In 1912, Alfred Wegener, a German scientist and an adventurer, came up with a theory that the continents had once been part of a "supercontinent". Wegener proposed that, over 200 million years, what he called Pangea had separated and became individual pieces. Pangea means "all lands" in Greek, and that is what Pangea was, a very large landmass when all of the continents were connected. When Wegener first proposed this idea in 1912, people did not buy into this theory. One of the problems that Wegener faced was that he believed that the continents had drifted apart, but he couldn't explain how they had drifted apart. Another problem was that there was a theory already in place called the "Contraction Theory". This theory stated that the Earth was once a molten ball and in the process of cooling, the surface cracked and folded up on itself. One of the problems with this theory was that it suggests that all mountain ranges were the same age, and this could not be true. Wegner's explanation was that continents shifted and these shifting plates would collide, encounter resistance from one another, compress, then fold upwards to form mountains near the edges of the plates.

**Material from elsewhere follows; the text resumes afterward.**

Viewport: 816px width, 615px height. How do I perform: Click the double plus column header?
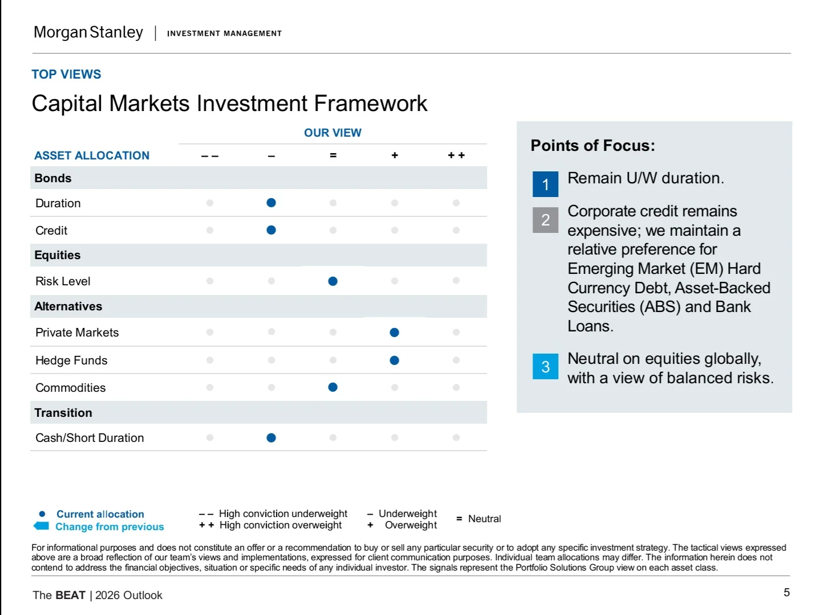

Eons ago India and an ancient ocean called the Tethys Ocean sat on a tectonic plate. This place was shifting northward towards Asia at a rate of 10 centimeters per year. The ocean got progressively smaller unit about 55 million years ago when it collided with Asia. There was no more ocean left of lubricate the subduction and so the plates formed the High Plateau of Tibet and the Himalayan Mountains.

Evidence that Pangea may have existed can be found in land animals, vegetation, mountains, and the climate. Fossils and plants that are the same, can be found on different continents, across oceans. Assuming that...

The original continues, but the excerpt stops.